Complementary and Alternative Medicine in the United States

Stephen Barrett, MD

Disclosures

October 18, 2005

By the Institute of Medicine Committee on the Use of Complementary and Alternative Medicine by the American Public
National Academies Press
Copyright 2005
357 pages
ISBN: 0-309-09270-1$47.95 hardcover

Until recently, the prevailing scientific view has been that (1) health-related methods that are plausible should be tested with well-designed clinical trials; (2) the rest should be discarded; and (3) no method should be marketed, promulgated, or taught without proof that it is safe and effective.

Two events during the 1990s changed the above situation. One was the creation of a National Institutes of Health (NIH) entity whose actual purpose was to promote pseudoscientific methods. Since that time, hundreds of millions of dollars have been wasted on useless research, and scores of medical schools have established courses that promote quack methods.[1] The other event was the passage of the Dietary Supplement and Health Education Act (DSHEA), which greatly reduced the US Food and Drug Administration's (FDA's) ability to stop the marketing of herbs, dietary supplements, and other nondrug products that are unsafe or promoted with misleading claims.[2]

The combined effect of these 2 events and the development of the Internet have led to the greatest explosion of quackery that the world has ever seen. However, the "q" word has nearly vanished from the American scene and has been replaced by euphemistic slogans, such as "complementary and alternative medicine" (CAM).

In 2002, the NIH National Center for Complementary and Alternative Medicine (NCCAM) commissioned the Institute of Medicine (IOM) to investigate the use of "CAM therapies" by the American public, identify the major issues related to CAM research, and develop frameworks to guide future CAM research. The NCCAM also asked the IOM to explore things, such as "the shortage of highly skilled practitioners who are able to participate in scientific inquiry that meets NIH guidelines" and the incorporation of "successful approaches" into health professions education.

The project was deliberately crafted to avoid critiquing the methods themselves, listing those for which research would be a waste of money, or examining the quality of CAM teaching in medical schools.

The report's preface states that its authors "began with the question what do patients and health professionals need to know to make good decisions about the use of health care interventions, including CAM?" To me, the answer is very simple: accurate information. Methods that are plausible should be tested with well-designed clinical trials. The rest should be discarded. Despite all the alleged experts involved in its preparation, the IOM report does not contain a single word of criticism against methods that are sufficiently irrational to be discarded now. Instead, it makes broad, sweeping generalizations and attempts to set an agenda for the widespread adoption of "CAM" research and teaching.
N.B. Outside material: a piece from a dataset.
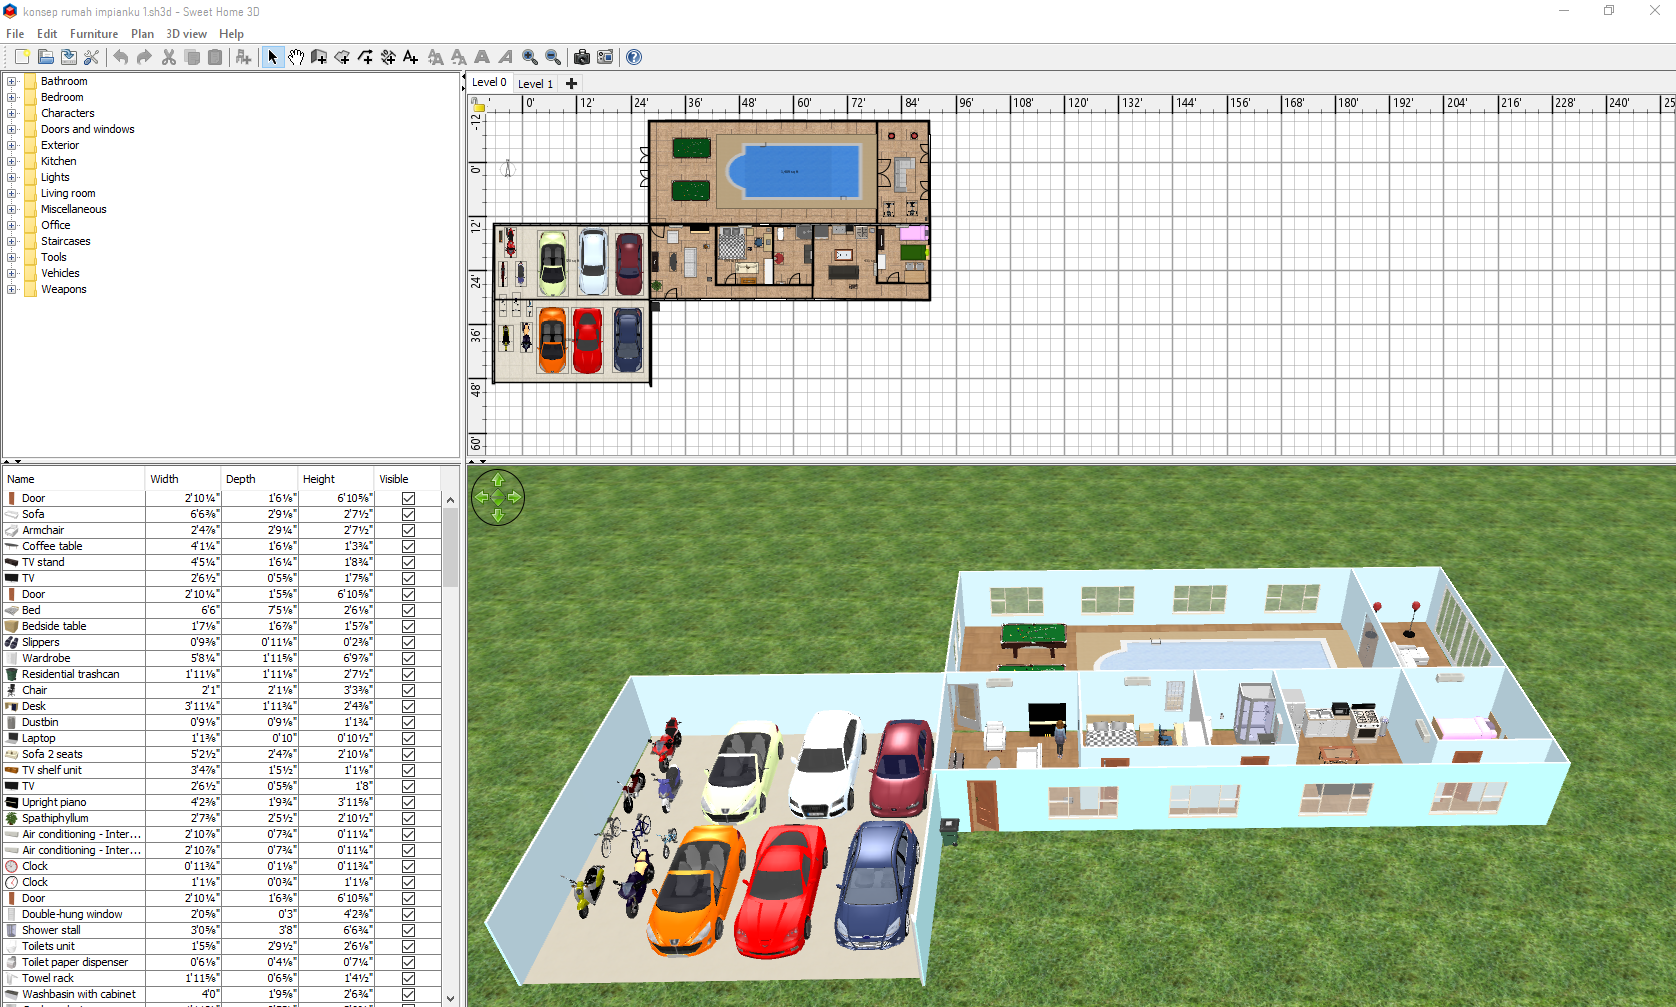The height and width of the screenshot is (1007, 1676).
Task: Expand the Kitchen catalog folder
Action: tap(12, 161)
This does not surprise me because the 17-person committee that was appointed to write it included at least 9 members with a financial conflict of interest, 5 of whom have received multiple grants from the NCCAM. At least 6 of the members either espouse, directly promote, or engage in pseudoscientific practices and had previously overstated CAM's value or promise.[3] Even worse, knowledgeable critics were excluded from membership on the committee, and the report's administrators did not permit testimony or invite review by anyone who might embarrass them by demanding that the report include appropriate criticism.

Most medical school teaching about CAM promotes its unscientific theories and practices. A survey of CAM curricula in 1995-1997 showed that only 4 of 56 course offerings were oriented toward criticism.[4] But instead of noting this problem, the committee merely recommended that more be taught.

CAM cannot be meaningfully defined because it is a marketing term that quackery proponents use as they please to make themselves sound respectable. But instead of recognizing this, the IOM committee adopted one of the many meaningless definitions and included a glossary of brief descriptions of about 120 methods derived from proponent claims. Enough is already known about 70% of these items to conclude that they should be discarded. (Palmistry, crystal therapy, trepanation, iridology, and various methods alleged to the manipulation of nonmaterial forces are stellar examples that deserve extinction.) However, the report does not criticize them or advise that they deserve no NIH research support.

In short, this is not a scientific report. It fulfilled self-serving questions asked by the sponsoring agency (NCCAM). It avoided the scientific questions that one expects the National Academies to address. It was prepared by a combination of individuals with economic conflicts of interest, ideologic devotion to the methods at issue, and a small number of academics who lack experience in detecting pseudoscience and misrepresentation. The report's only redeeming feature is its acknowledgment that the dietary supplement market is a mess. However, instead of concluding that the FDA cannot protect consumers unless DSHEA is repealed and the FDA is given powerful new tools, the committee made vague suggestions for "strengthening" it.